● Page extract
Step 2: Comparing Smooth Structures (The Local Obstruction)

At this stage, $g(Y)$ is smooth in the structure $\sigma$, but $N$ is originally equipped with a standard structure $\text{std}$. The structures $\sigma$ and $\text{std}$ may differ.

• Obstruction: The difference between $\sigma$ and $\text{std}$ is measured by an element $ks(\sigma, \text{std}) \in H^3(N, \partial N; \mathbb{Z}/2)$. By Poincaré duality, this corresponds to a class in $H_2(N; \mathbb{Z}/2)$.
• Strategy: The authors represent this class by a closed surface $S \subset \text{Int}(N)$ that is transverse to $g(Y)$.
• Reduction: Using transversality, the intersection $g(Y) \cap S$ consists of finitely many points. The problem reduces to local neighborhoods around these points.
• Resolution: In each local neighborhood, the problem becomes finding a smooth "slice" for the intersection. The authors invoke a generalization of Kervaire's theorem (that every 2-knot is smoothly slice) and Sunukjian's results on concordance of surfaces in 4-manifolds. They construct a smooth 3-ball (slice disc) in the standard structure that replaces the local intersection, effectively removing the discrepancy between $\sigma$ and $\text{std}$.
• Result: The embedding $g$ is homotoped (via a small homotopy) to a final embedding $g'$ that is smooth with respect to the original standard structure $\text{std}$.

3. Key Contributions and Results

Main Theorem (Theorem A)

Let $f: Y \to N$ be a locally flat proper topological embedding of a compact 3-manifold into a smooth 5-manifold, smooth near the boundary. Then $f$ is homotopic rel. boundary, via an arbitrarily small homotopy, to a smooth embedding.

● Provided material

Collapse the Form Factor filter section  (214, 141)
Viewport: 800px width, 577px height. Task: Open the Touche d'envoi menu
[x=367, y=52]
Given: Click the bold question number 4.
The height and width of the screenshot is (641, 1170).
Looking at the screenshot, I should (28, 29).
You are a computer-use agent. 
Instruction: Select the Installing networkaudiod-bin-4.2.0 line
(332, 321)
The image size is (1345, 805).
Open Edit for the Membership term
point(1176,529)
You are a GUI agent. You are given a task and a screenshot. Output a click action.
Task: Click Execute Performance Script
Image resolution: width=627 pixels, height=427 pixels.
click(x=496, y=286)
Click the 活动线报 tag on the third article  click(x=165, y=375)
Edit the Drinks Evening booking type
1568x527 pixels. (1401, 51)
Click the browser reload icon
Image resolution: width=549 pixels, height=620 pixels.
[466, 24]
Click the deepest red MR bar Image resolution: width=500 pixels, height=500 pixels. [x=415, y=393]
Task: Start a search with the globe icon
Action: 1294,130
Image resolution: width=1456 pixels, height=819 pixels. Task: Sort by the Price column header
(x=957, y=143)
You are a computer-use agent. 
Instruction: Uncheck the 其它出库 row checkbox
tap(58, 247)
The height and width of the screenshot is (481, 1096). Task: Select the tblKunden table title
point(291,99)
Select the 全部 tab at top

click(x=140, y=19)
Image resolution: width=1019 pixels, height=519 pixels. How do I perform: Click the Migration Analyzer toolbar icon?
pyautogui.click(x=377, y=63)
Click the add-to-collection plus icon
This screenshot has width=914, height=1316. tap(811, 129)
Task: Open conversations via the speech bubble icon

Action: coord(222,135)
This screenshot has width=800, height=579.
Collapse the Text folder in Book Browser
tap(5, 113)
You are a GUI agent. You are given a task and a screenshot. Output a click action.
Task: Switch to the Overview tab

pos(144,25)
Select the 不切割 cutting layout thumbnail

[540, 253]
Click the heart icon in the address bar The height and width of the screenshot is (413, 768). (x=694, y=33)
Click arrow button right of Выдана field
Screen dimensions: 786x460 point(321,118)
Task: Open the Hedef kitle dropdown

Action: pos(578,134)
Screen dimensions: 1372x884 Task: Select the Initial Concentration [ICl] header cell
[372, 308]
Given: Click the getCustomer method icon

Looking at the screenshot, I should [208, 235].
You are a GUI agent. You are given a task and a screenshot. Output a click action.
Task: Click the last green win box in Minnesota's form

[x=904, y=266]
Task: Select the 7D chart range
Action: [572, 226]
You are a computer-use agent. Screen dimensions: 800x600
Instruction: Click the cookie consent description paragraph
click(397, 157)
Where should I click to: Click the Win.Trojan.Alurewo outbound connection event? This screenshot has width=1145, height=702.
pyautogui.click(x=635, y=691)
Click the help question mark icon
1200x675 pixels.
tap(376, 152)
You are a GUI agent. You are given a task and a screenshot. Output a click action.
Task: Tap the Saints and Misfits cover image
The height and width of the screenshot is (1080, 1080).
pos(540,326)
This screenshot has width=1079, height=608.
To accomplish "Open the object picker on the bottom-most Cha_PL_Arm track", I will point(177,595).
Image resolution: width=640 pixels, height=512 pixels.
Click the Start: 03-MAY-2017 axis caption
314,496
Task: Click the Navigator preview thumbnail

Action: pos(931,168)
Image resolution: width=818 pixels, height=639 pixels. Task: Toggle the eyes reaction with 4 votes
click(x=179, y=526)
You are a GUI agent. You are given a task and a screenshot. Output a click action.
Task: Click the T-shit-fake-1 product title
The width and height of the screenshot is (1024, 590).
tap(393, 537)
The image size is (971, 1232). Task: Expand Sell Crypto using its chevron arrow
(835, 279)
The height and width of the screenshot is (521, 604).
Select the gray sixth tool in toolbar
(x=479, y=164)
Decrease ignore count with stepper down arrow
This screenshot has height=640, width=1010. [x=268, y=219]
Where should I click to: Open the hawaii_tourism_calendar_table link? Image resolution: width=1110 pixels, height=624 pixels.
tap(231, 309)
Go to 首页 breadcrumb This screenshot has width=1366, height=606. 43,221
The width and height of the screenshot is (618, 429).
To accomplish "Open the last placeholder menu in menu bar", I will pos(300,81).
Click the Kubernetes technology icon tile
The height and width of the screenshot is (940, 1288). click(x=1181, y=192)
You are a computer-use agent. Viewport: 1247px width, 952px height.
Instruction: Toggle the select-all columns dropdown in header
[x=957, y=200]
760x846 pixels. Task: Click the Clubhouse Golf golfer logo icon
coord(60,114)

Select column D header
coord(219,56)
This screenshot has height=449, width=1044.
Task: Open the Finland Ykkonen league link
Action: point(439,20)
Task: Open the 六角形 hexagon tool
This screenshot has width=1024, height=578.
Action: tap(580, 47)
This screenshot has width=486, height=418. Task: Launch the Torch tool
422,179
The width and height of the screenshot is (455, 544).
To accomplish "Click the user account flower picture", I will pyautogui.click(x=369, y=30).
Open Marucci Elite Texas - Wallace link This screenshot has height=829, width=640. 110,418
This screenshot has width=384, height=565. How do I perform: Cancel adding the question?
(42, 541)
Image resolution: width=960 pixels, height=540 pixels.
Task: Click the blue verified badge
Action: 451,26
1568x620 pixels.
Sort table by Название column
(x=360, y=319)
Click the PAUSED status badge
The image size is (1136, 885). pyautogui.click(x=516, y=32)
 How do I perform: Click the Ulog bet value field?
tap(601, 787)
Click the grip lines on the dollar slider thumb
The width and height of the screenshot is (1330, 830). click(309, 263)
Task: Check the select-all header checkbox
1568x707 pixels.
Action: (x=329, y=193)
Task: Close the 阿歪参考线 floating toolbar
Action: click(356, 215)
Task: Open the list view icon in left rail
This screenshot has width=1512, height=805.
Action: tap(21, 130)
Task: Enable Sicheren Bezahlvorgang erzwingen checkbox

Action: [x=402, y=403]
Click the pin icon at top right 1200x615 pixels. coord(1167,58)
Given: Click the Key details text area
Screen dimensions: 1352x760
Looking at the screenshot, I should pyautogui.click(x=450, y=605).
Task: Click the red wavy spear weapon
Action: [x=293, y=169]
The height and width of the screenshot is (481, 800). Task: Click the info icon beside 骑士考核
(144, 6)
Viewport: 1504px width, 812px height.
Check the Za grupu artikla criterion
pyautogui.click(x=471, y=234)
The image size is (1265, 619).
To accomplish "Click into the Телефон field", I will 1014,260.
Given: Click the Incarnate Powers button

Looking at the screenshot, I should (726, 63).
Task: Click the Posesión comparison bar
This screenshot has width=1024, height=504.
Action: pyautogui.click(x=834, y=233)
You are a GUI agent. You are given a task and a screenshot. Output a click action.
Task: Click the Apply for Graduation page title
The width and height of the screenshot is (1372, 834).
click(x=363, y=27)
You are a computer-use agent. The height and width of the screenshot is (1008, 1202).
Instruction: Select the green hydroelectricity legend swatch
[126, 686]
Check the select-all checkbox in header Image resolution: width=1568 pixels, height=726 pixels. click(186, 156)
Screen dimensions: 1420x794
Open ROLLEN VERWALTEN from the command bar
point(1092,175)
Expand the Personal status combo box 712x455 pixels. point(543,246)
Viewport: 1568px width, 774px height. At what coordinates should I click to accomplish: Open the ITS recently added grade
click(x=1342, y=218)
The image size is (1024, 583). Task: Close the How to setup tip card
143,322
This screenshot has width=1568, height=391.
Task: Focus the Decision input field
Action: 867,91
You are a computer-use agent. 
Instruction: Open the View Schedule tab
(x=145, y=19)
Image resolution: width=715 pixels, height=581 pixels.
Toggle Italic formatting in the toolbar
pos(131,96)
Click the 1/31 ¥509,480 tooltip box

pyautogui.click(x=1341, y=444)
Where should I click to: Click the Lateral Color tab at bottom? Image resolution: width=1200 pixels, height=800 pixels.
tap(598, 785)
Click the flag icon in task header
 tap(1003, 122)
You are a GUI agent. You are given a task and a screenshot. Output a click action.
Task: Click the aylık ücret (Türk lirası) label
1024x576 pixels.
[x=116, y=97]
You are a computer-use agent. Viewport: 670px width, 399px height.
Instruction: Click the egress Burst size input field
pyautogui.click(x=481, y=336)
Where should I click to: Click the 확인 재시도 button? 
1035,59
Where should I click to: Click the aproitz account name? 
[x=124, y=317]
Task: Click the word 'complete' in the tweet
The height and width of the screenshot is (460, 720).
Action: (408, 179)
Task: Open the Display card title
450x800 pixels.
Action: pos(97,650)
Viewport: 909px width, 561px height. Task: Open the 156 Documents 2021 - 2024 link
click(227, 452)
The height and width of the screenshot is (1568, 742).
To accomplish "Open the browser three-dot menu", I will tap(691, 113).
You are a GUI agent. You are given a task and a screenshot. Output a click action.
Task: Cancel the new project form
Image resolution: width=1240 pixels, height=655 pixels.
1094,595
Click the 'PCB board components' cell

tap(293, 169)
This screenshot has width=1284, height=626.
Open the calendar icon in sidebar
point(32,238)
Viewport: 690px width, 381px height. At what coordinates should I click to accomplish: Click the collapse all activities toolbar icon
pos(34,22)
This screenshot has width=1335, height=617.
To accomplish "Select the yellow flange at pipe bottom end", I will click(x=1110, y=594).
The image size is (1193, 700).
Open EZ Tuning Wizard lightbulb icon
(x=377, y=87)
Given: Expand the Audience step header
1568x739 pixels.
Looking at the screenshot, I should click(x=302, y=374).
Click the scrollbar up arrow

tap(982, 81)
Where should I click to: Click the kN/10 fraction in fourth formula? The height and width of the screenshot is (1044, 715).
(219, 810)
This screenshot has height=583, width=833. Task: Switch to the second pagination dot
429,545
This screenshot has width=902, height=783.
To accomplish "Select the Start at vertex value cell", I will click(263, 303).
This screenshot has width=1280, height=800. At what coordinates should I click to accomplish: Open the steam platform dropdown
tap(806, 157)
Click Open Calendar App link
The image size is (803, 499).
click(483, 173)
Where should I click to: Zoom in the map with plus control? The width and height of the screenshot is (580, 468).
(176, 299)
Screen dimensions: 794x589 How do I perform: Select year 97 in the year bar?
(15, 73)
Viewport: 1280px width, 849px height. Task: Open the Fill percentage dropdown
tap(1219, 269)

● Apply what you read
A - Copy the stretch of the excerpt on smoothing topological embeddings from "Let $f: Y \to" through "a smooth embedding.", word for word.
B - Write the next part of the excerpt on smoothing topological embeddings, picking up after its final sentence.

● Answers to the problems
A -
Let $f: Y \to N$ be a locally flat proper topological embedding of a compact 3-manifold into a smooth 5-manifold, smooth near the boundary. Then $f$ is homotopic rel. boundary, via an arbitrarily small homotopy, to a smooth embedding.

B -
Corollary: Concordance of Surfaces in 4-Manifolds

The authors deduce a significant result for 4-manifolds:

Corollary 1.2: Topological concordance implies smooth concordance for surfaces in smooth 4-manifolds.
If two smooth surfaces $\Sigma_0, \Sigma_1$ in a 4-manifold $X$ are topologically concordant (connected by a locally flat submanifold $\Sigma \times I$), they are also smoothly concordant.

This follows by applying Theorem A to the concordance $C \cong \Sigma \times I$ embedded in $X \times I$ (a 5-manifold).

Conditions for Isotopy (Section 5)

The paper clarifies when smoothing can be achieved via isotopy rather than just homotopy:

1. If the Kirby-Siebenmann obstruction of the exterior vanishes ($ks(W_f, \partial W_f) = 0$), no Lashof knots are needed, and the embedding is smooth in some structure.
2. If, additionally, the relative obstruction $ks(\sigma, \text{std})$ has zero intersection with the image of the manifold, the embedding can be isotoped to a smooth one.
   This highlights that the necessity of a homotopy (rather than an isotopy) arises precisely when these obstructions are non-trivial.

4. Significance and Impact

• Bridging Categories: The paper resolves a long-standing gap in the classification of embeddings in dimension 5. It establishes that while topological and smooth categories differ (as shown by Lashof's knot), they are "close" enough that any topological embedding can be made smooth with a small homotopy.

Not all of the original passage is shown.